Still, it is a great success that Dawn is finally down in LAMO, at target altitude! I feel jubilant about this--relieved and heartened. At last some gamma spectroscopy of the chemical elements in the surface! When my wife heard the news she proposed toasting Dawn with something fizzy. :oldbiggrin:==quote Rayman==

December 11, 2015 -Dawn Ion-Thrusting to Adjust Orbit

Dawn is now using its ion engine to adjust its orbit. This maneuver (explained in the November Dawn Journal.) will synchronize the spacecraft 's orbital motion with Ceres' rotation around its axis to fit with the plan for the extensive observations that will begin next week.
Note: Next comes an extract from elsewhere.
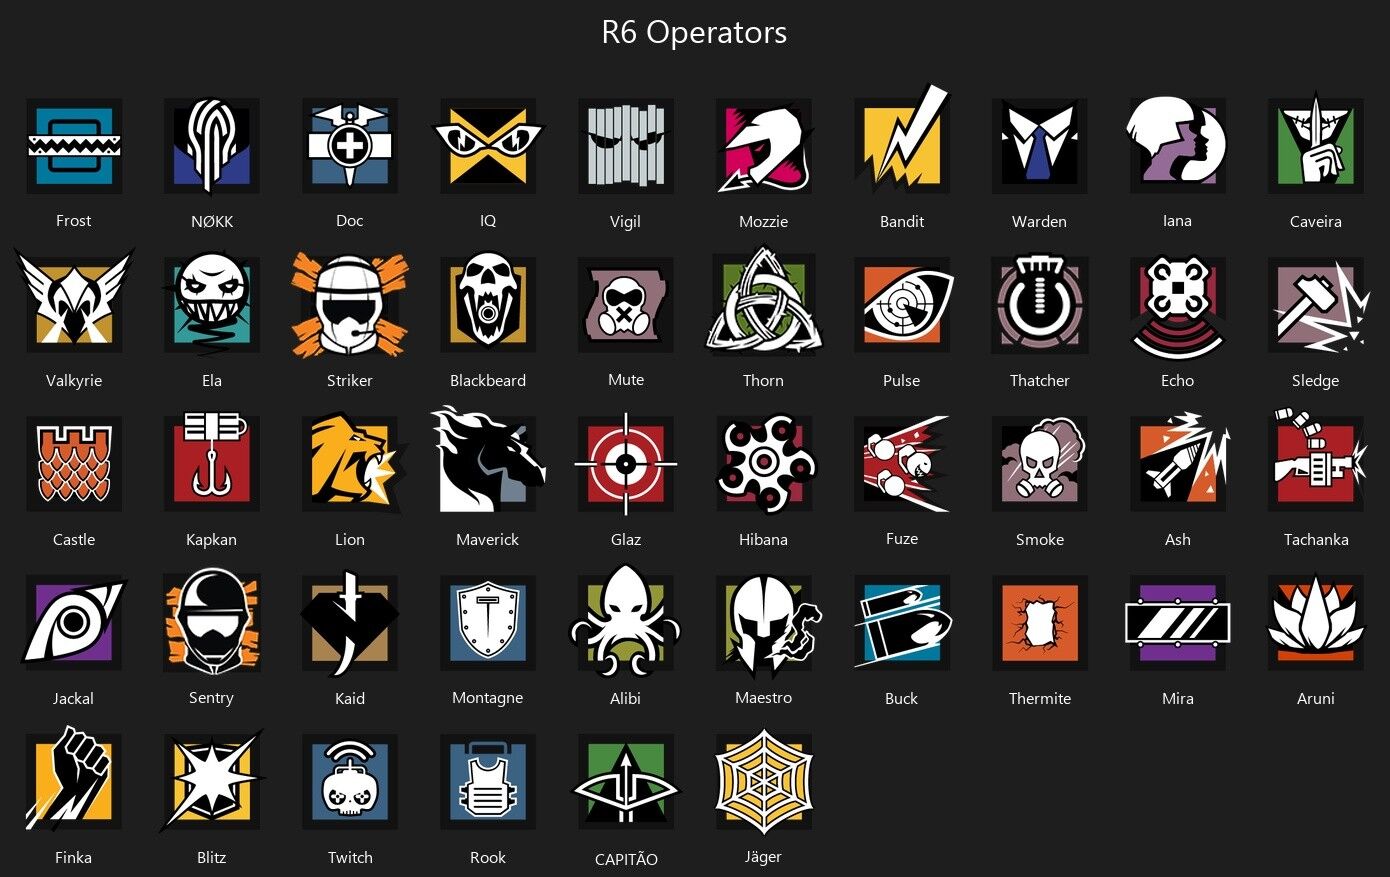Select Glaz's crosshair target icon

(626, 464)
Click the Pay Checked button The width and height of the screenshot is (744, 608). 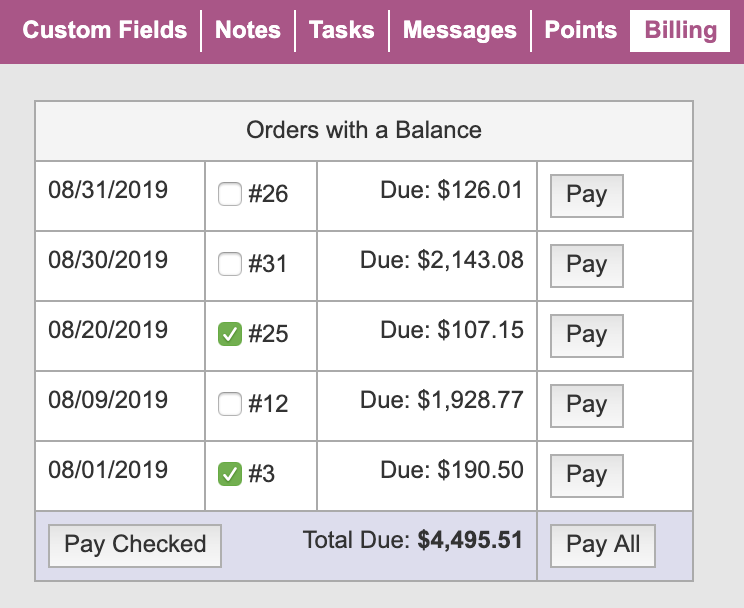click(x=135, y=546)
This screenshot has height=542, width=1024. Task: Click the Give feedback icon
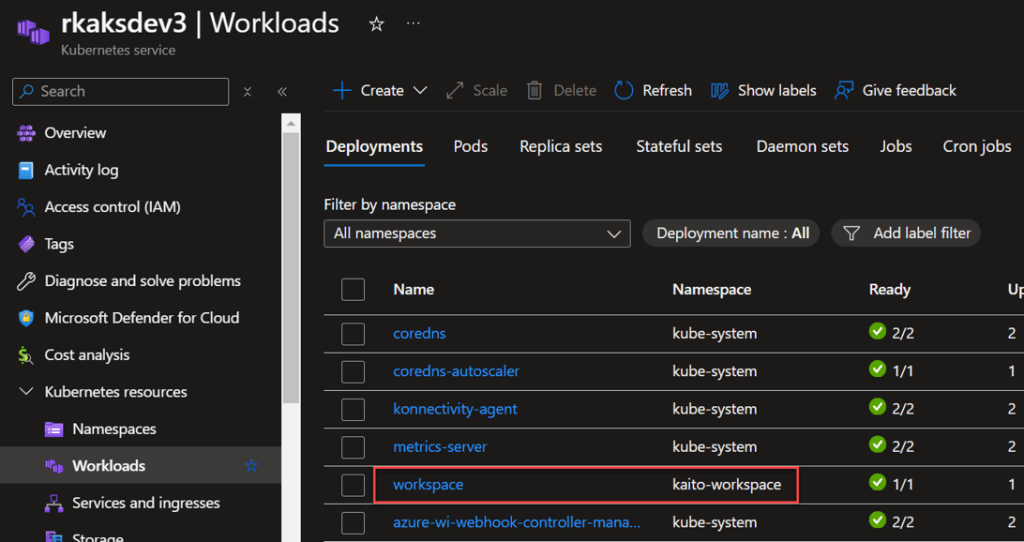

Yesterday while the flight team was preparing Dawn's flight plan, the spacecraft tested its backup camera. Controllers occasionally run the camera through a series of tests to verify that it remains in good condition should the primary camera have a problem. (The test of the camera was performed eight years to the day after its first operation in space.) Although the results have not been analyzed in detail yet, all indications are that the backup is in excellent condition.
==endquote==
12Dec 3:36 UTC, 385.44 km, passing over S pole (positive inline thrust)
Judging from Simview the main function of the TCM (correction maneuver) was to raise the average altitude from around 360-370 to 385
12Dec 4:23 UTC, 384.15 km, 55º past S pole
12Dec 5:09 UTC, 376.16 km, 80º bef N pole
12Dec 5:55 UTC, 366.25 km, 30º bef N pole
12Dec 6:19 UTC, 364.65 km, passing over N pole
You can see why they are applying positive inline thrust. They want to raise the altitude into the 380s instead of having it sagging down in the 370s. Higher altitude means longer orbit period. The orbit period wants to be finely adjusted to synch with Ceres rotation to get efficient coverage of the surface.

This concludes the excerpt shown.